We can also demand them explicitly:

``randomNet @1 @'[8,5] @2``

## Backprop

``````train :: forall i hs o. (KnownNat i, KnownNat o)
=> Double           -- ^ learning rate
-> R i              -- ^ input vector
-> R o              -- ^ target vector
-> Network i hs o   -- ^ network to train
-> Network i hs o
train rate x0 target = fst . go x0``````

## Backprop

``````    go  :: forall j js. KnownNat j
=> R j              -- ^ input vector
-> Network j js o   -- ^ network to train
-> (Network j js o, R j)
-- handle the output layer
go !x (O w@(W wB wN))
= let y    = runLayer w x
o    = logistic y
-- the gradient (how much y affects the error)
--   (logistic' is the derivative of logistic)
dEdy = logistic' y * (o - target)
-- new bias weights and node weights
wB'  = wB - konst rate * dEdy
wN'  = wN - konst rate * (dEdy `outer` x)
w'   = W wB' wN'
-- bundle of derivatives for next step
dWs  = tr wN #> dEdy
in  (O w', dWs)
-- handle the inner layers
go !x (w@(W wB wN) :~ n)
= let y          = runLayer w x
o          = logistic y
-- get dWs', bundle of derivatives from rest of the net
(n', dWs') = go o n
-- the gradient (how much y affects the error)
dEdy       = logistic' y * dWs'
-- new bias weights and node weights
wB'  = wB - konst rate * dEdy
wN'  = wN - konst rate * (dEdy `outer` x)
w'   = W wB' wN'
-- bundle of derivatives for next step
dWs  = tr wN #> dEdy
in  (w' :~ n', dWs)``````

## Backprop

``````    -- handle the inner layers
go !x (w@(W wB wN) :~ n)
= let y          = runLayer w x
o          = logistic y
-- get dWs', bundle of derivatives from rest of the net
(n', dWs') = go o n
-- the gradient (how much y affects the error)
dEdy       = logistic' y * dWs'
-- new bias weights and node weights
wB'  = wB - konst rate * dEdy
wN'  = wN - konst rate * (dEdy `outer` x)
w'   = W wB' wN'
-- bundle of derivatives for next step
dWs  = tr wN #> dEdy
in  (w' :~ n', dWs)``````

Surprise! It’s actually identical! No loss in expressivity.

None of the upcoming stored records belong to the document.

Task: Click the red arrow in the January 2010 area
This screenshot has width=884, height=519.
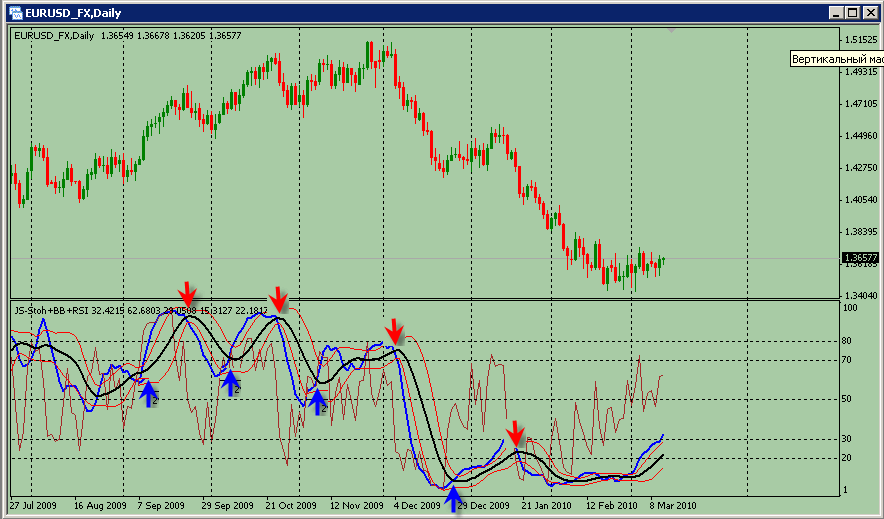Action: click(x=515, y=434)
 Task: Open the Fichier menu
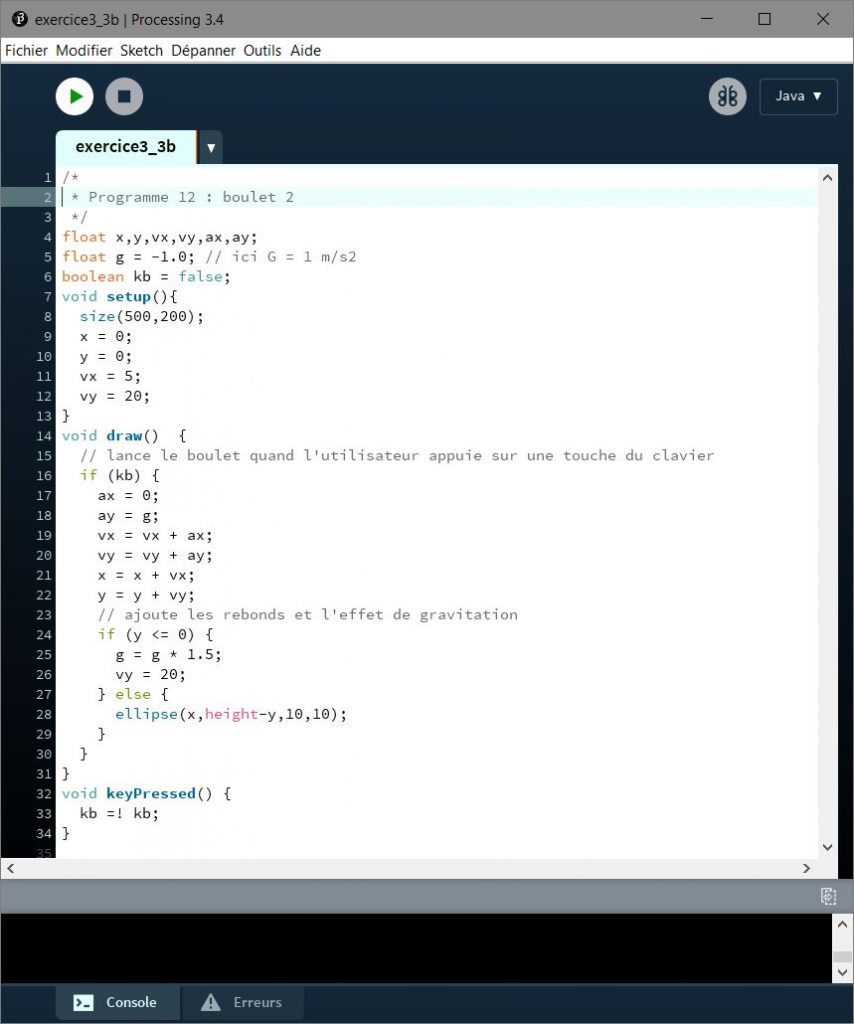coord(27,50)
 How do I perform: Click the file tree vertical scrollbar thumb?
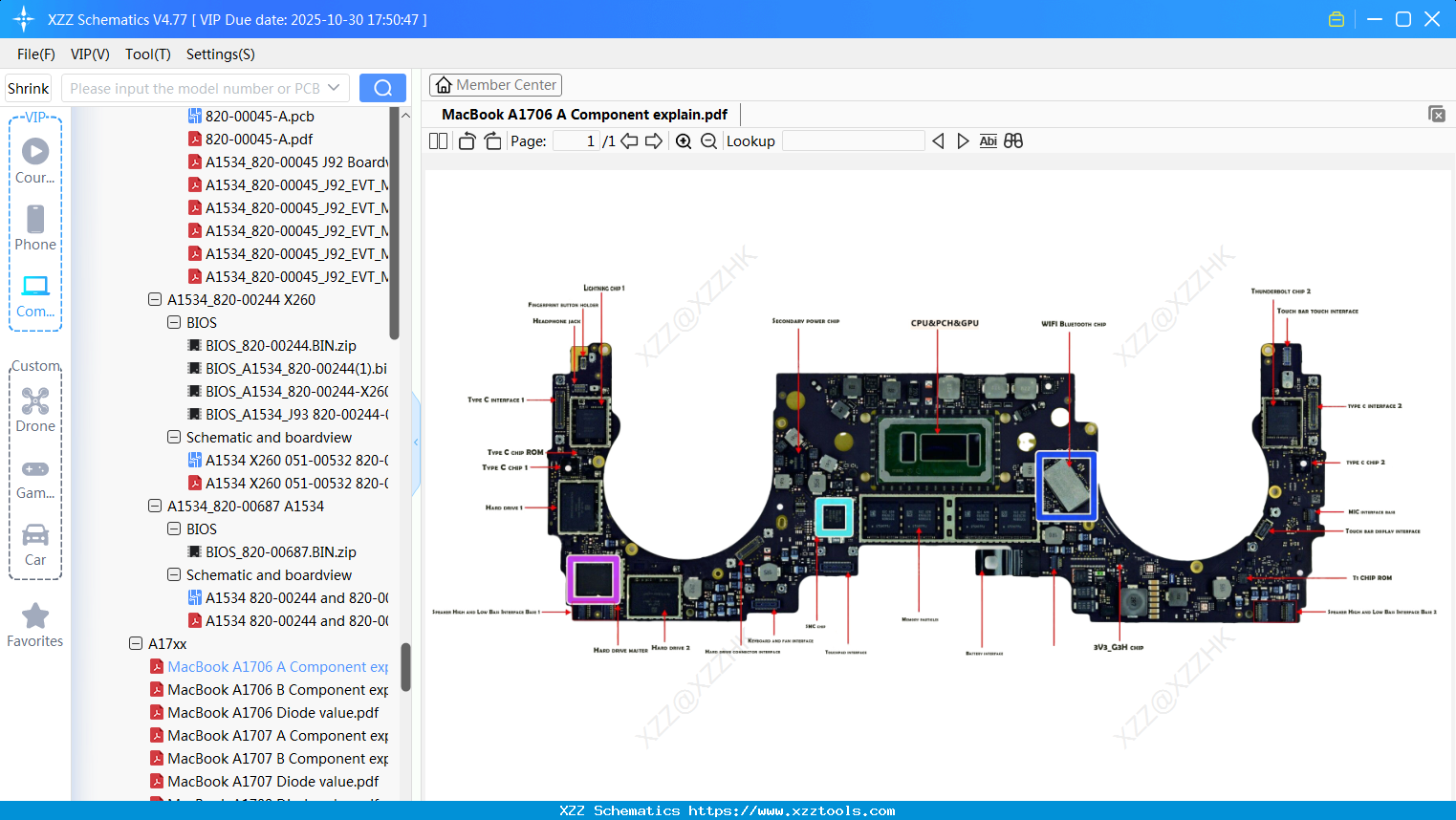point(405,666)
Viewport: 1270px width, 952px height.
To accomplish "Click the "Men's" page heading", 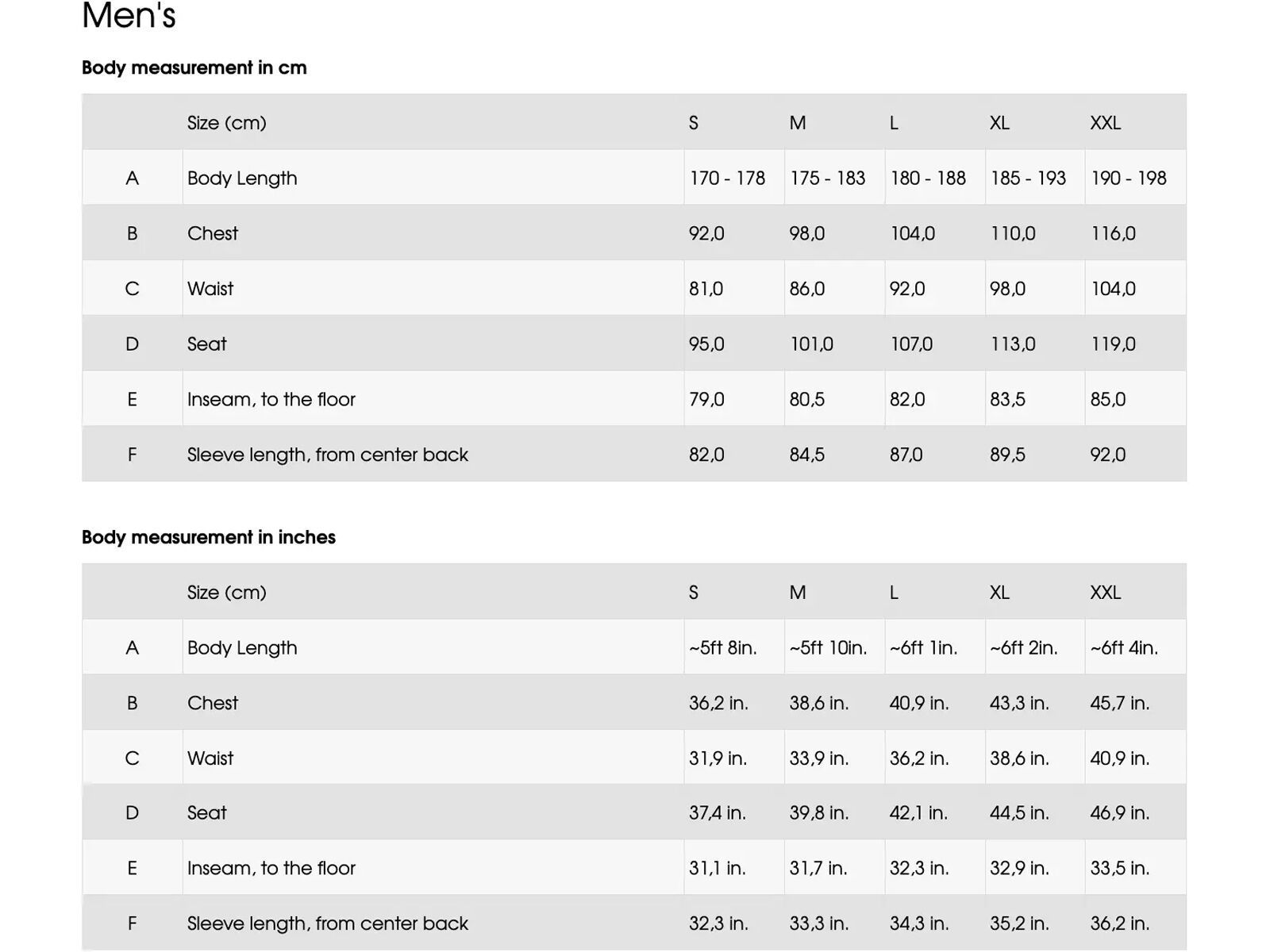I will 129,16.
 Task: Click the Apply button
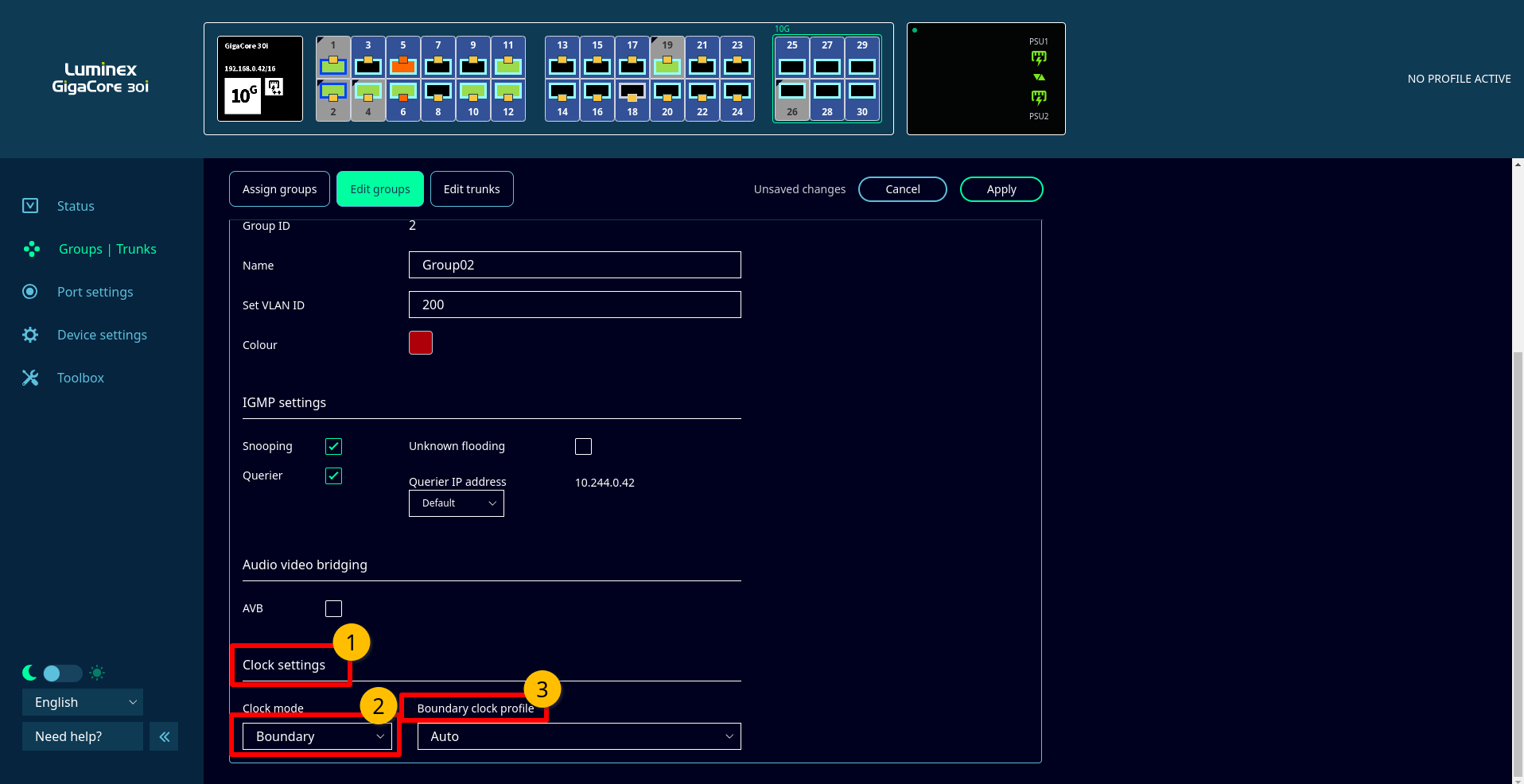pos(1001,189)
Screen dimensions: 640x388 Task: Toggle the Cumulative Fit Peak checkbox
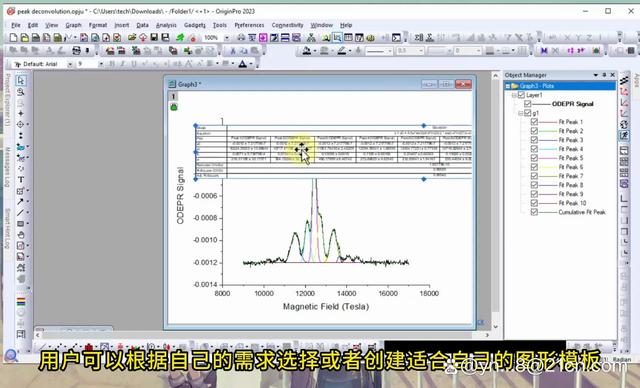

Also, typed holes can help you write your code in a lot of places. And shapes are all verified.

By the way, still waiting for linear types in GHC :)

## Type-Driven Development

The overall guiding principle is:

1. Write an untyped implementation.
2. Realize where things can go wrong:
• Partial functions?
• Many, many ways to implement a function incorrectly with the current types?
• Unclear or documentation-reliant API?